The expected answer is a bare count of the lines in the data below that contain "screenshot".

_RECORDS FOR THE EXERCISE:_
>>>>>

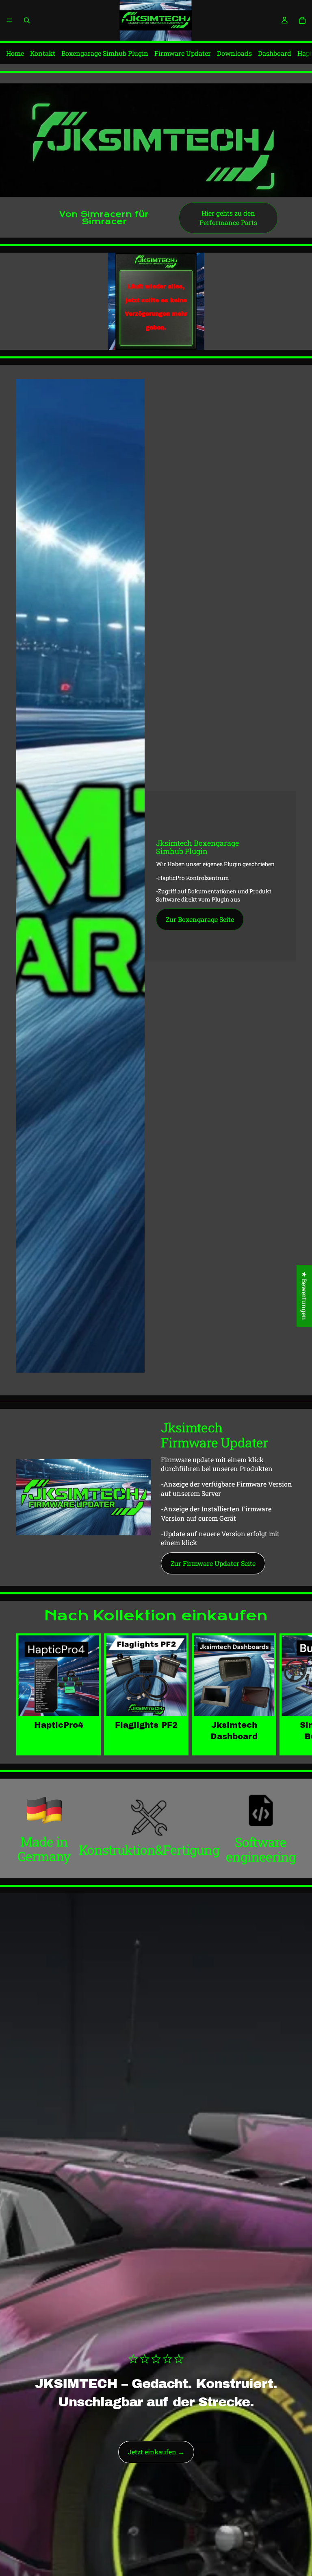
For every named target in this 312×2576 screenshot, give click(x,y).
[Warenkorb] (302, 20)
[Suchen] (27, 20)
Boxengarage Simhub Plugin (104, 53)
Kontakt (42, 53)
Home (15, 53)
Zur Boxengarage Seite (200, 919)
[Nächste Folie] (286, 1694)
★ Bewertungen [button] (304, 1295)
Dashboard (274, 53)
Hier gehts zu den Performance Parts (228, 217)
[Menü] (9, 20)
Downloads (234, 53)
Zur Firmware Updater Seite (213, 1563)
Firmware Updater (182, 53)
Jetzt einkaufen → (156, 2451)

<<<<<
>>>>>

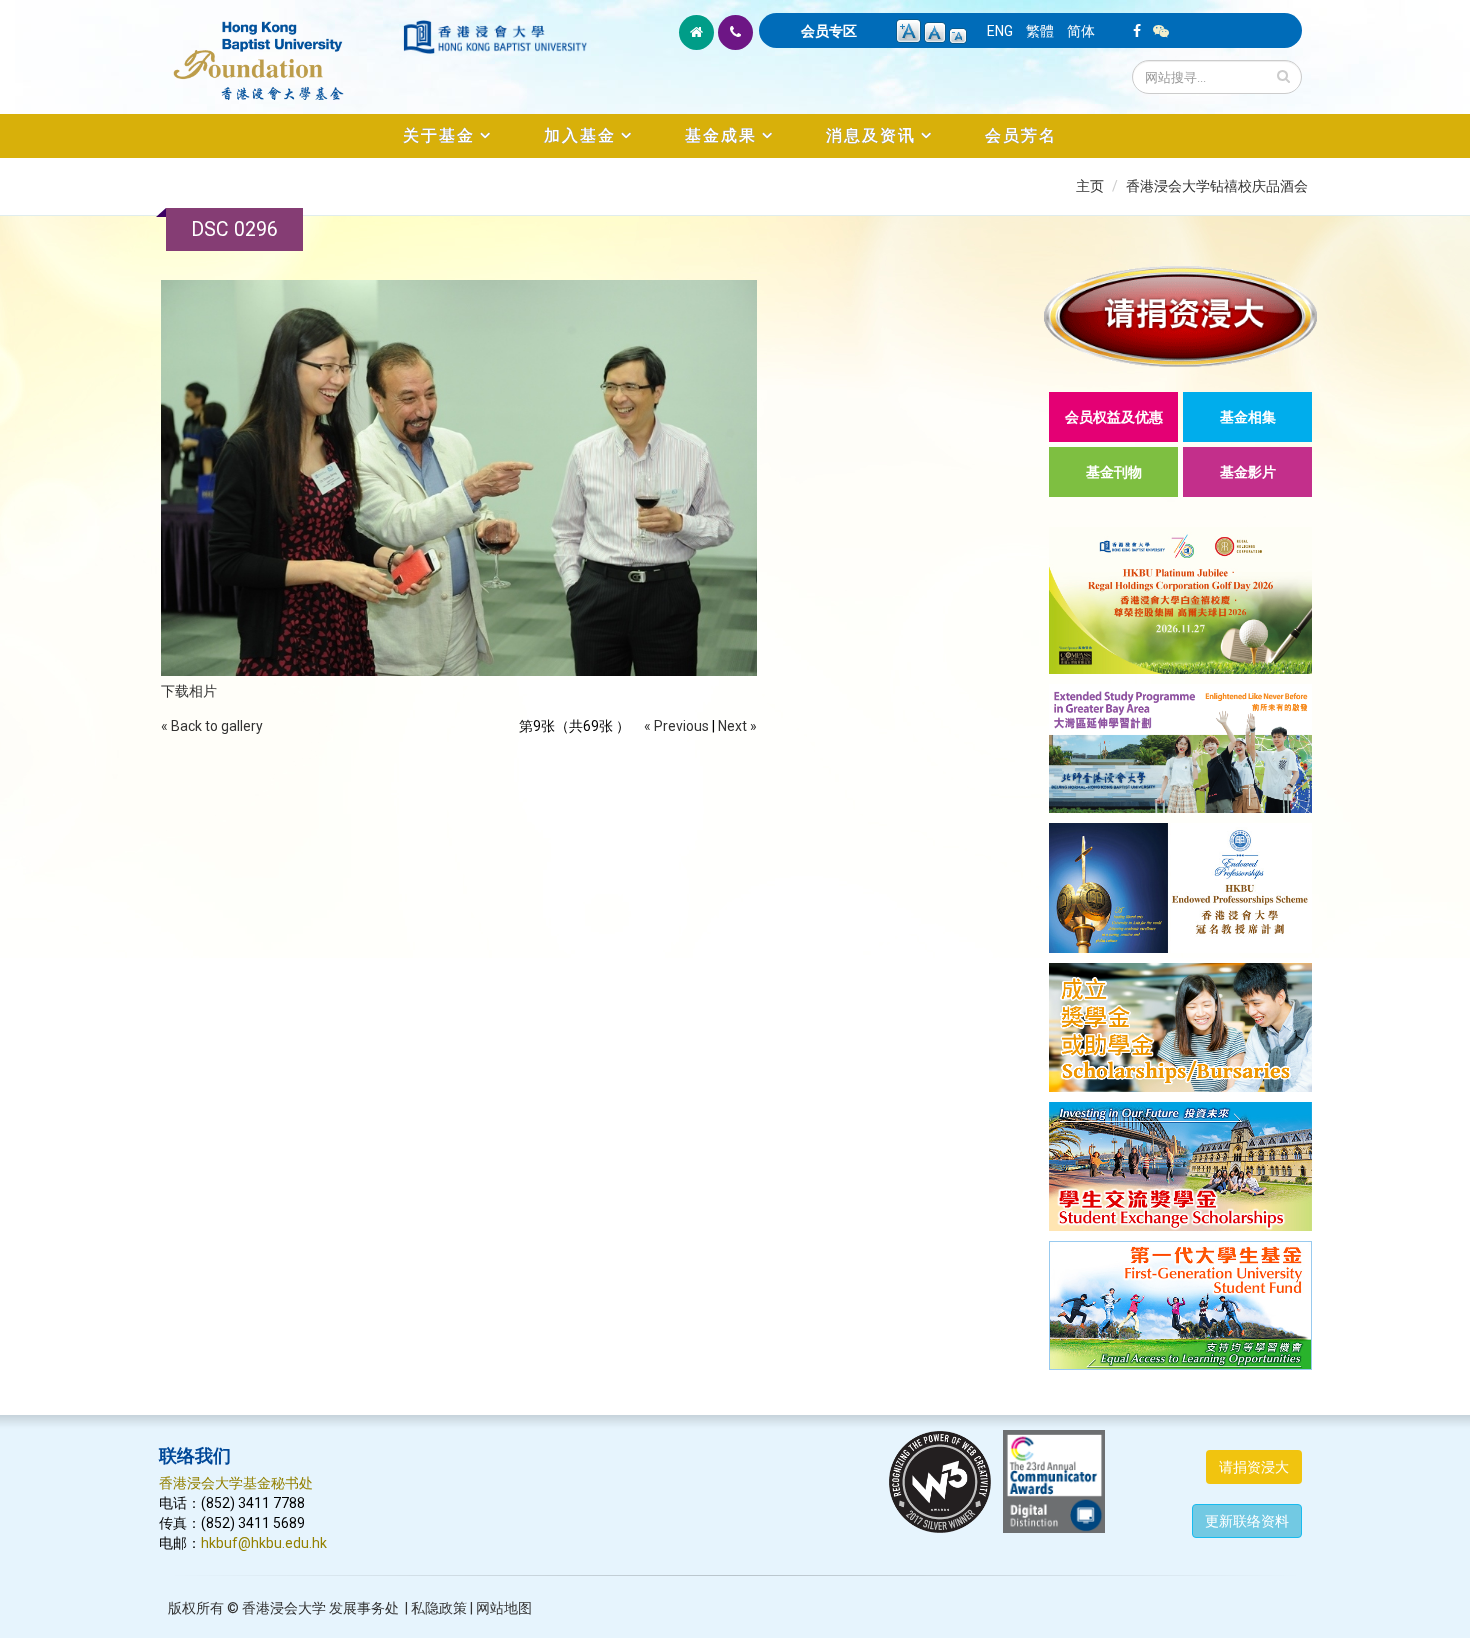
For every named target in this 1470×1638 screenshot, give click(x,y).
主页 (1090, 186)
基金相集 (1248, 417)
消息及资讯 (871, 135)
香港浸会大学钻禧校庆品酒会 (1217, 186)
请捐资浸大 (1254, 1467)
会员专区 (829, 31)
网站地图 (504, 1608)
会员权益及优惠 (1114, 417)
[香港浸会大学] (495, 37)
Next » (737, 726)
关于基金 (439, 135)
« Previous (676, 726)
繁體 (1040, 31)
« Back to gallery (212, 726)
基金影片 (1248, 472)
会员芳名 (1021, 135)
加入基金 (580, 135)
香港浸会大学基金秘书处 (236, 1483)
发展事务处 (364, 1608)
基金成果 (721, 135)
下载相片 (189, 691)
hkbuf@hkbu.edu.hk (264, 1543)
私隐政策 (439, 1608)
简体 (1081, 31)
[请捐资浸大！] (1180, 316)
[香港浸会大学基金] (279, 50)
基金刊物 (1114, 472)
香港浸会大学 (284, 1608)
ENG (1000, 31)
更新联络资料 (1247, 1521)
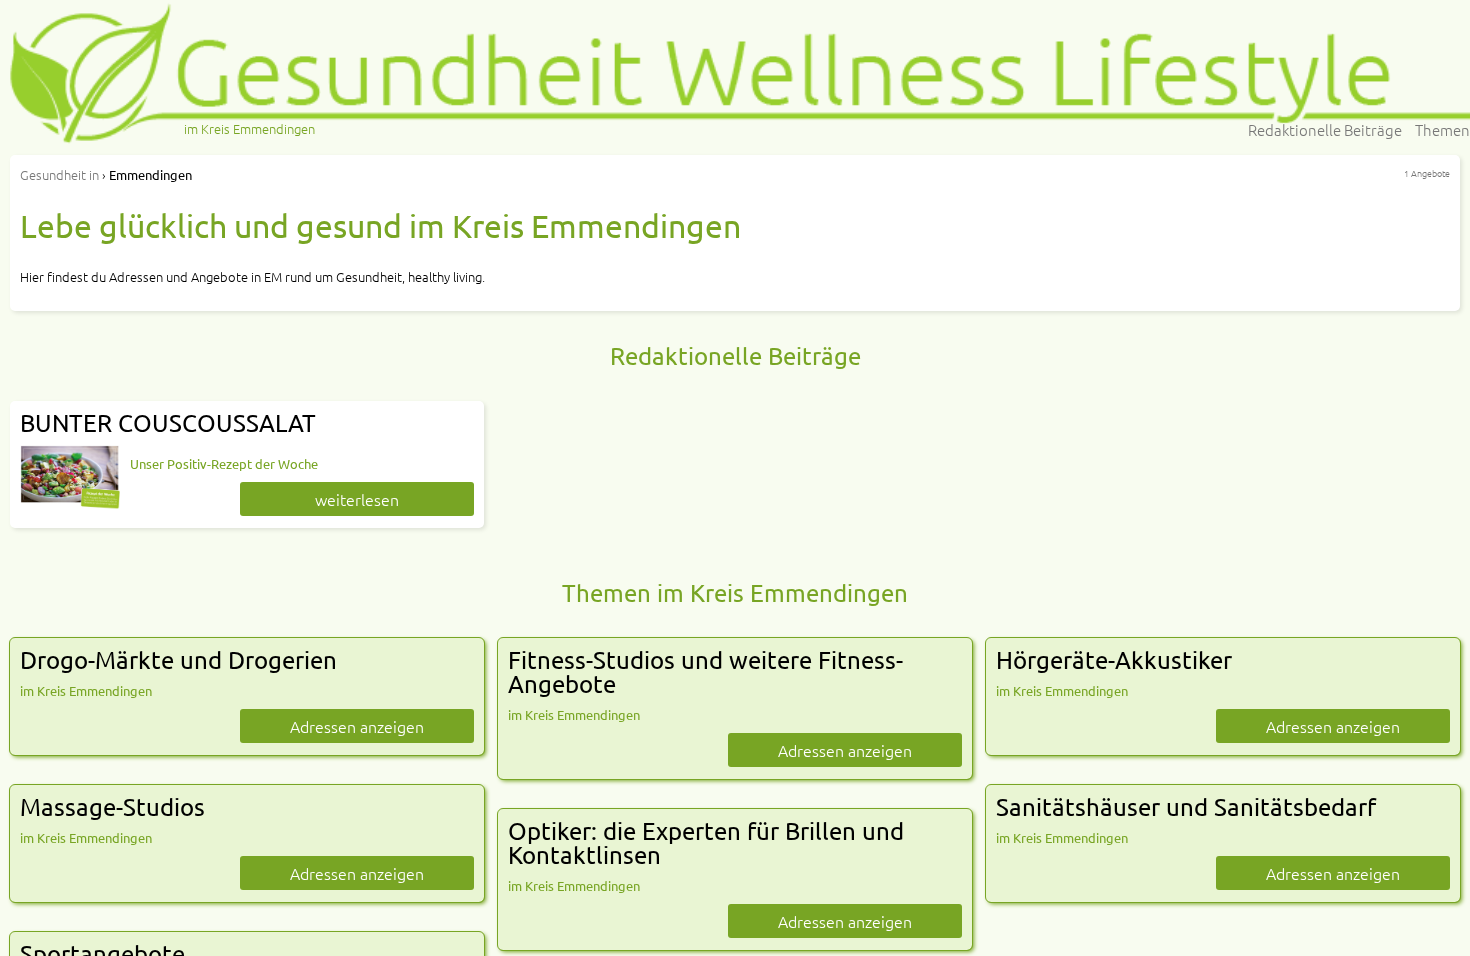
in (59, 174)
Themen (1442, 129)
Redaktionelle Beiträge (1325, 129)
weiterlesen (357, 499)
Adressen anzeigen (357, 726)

<<<<<
>>>>>

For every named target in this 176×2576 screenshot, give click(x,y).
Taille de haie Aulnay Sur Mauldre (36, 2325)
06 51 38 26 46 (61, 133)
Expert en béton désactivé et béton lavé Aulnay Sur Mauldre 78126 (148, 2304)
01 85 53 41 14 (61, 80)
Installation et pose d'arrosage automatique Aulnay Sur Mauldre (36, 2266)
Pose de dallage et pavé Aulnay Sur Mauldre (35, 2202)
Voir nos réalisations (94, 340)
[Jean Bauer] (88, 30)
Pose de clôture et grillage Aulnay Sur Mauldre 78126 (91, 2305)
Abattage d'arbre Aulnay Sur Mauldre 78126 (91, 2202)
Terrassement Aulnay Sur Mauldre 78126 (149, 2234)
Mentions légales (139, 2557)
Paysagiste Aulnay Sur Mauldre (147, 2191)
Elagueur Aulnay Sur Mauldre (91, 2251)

<<<<<

_RESPONSE AREA:_ 3